The projections submitted by Federal Open Market Committee (FOMC) participants in November showed that, notwithstanding forecasts of increased growth in 2011 and 2012, most participants expected the unemployment rate to be close to 8 percent two years from now. At this rate of improvement, it could take four to five more years for the job market to normalize fully.
So some of the best economic forecasting suggests the president will have the signal challenge of running for re-election against the backdrop of a historically high jobless rate.
As Jonathan Last reported in the the Weekly Standard in November, there's not much precedence for modern presidents running for re-election with such high unemployment rates:
The first is that no president since FDR has run for reelection with the unemployment rate above 8 percent. And the outlook for 2012 is grim. The White House Office of Management and Budget projects 8.1 percent unemployment in 2012. So does the Congressional Budget Office. And those are the rosy scenarios.
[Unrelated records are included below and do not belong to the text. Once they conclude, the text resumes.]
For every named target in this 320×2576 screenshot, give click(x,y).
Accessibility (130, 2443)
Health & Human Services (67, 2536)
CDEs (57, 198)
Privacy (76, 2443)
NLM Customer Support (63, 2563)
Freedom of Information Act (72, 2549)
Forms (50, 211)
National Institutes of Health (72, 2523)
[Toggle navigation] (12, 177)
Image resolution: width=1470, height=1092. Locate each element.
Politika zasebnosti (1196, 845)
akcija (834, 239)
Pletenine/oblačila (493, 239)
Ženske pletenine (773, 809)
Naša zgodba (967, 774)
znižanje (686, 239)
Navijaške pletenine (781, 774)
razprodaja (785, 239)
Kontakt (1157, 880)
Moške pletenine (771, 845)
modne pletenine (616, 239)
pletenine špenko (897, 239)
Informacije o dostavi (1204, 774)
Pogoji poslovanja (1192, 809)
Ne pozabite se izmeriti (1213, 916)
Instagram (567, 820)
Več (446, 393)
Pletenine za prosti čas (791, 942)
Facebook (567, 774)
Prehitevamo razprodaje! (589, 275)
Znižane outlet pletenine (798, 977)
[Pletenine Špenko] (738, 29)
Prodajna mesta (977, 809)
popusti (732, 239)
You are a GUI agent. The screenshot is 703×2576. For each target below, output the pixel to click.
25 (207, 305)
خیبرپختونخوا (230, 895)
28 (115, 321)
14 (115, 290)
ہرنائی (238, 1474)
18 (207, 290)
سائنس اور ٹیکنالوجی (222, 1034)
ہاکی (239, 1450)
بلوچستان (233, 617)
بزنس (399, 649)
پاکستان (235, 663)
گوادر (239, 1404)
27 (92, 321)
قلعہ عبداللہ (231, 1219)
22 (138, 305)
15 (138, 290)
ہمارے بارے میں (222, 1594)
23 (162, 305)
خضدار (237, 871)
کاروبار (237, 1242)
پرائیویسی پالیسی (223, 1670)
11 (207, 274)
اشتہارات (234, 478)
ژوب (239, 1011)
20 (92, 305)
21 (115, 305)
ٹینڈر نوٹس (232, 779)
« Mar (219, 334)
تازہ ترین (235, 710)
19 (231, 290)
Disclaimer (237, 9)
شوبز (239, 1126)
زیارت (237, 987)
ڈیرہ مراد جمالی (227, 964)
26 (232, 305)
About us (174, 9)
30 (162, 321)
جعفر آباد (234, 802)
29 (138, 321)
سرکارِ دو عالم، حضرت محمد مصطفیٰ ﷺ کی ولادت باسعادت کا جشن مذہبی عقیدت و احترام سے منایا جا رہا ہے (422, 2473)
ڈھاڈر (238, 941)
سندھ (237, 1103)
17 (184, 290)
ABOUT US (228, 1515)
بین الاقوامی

Other forecasters, from Goldman Sachs to the IMF, predict that the unemployment rate will be 10 percent in 2011 and only somewhat lower in 2012.
All of this explains why it's likely President Obama and his new White House team will try to move heaven and earth to persuade voters their policies are creating jobs, albeit slowly for now.
And where they can, you can expect administration officials will seek to pin blame for the jobless rate not falling faster on the policies of the now Republican-controlled House and Senate Republicans.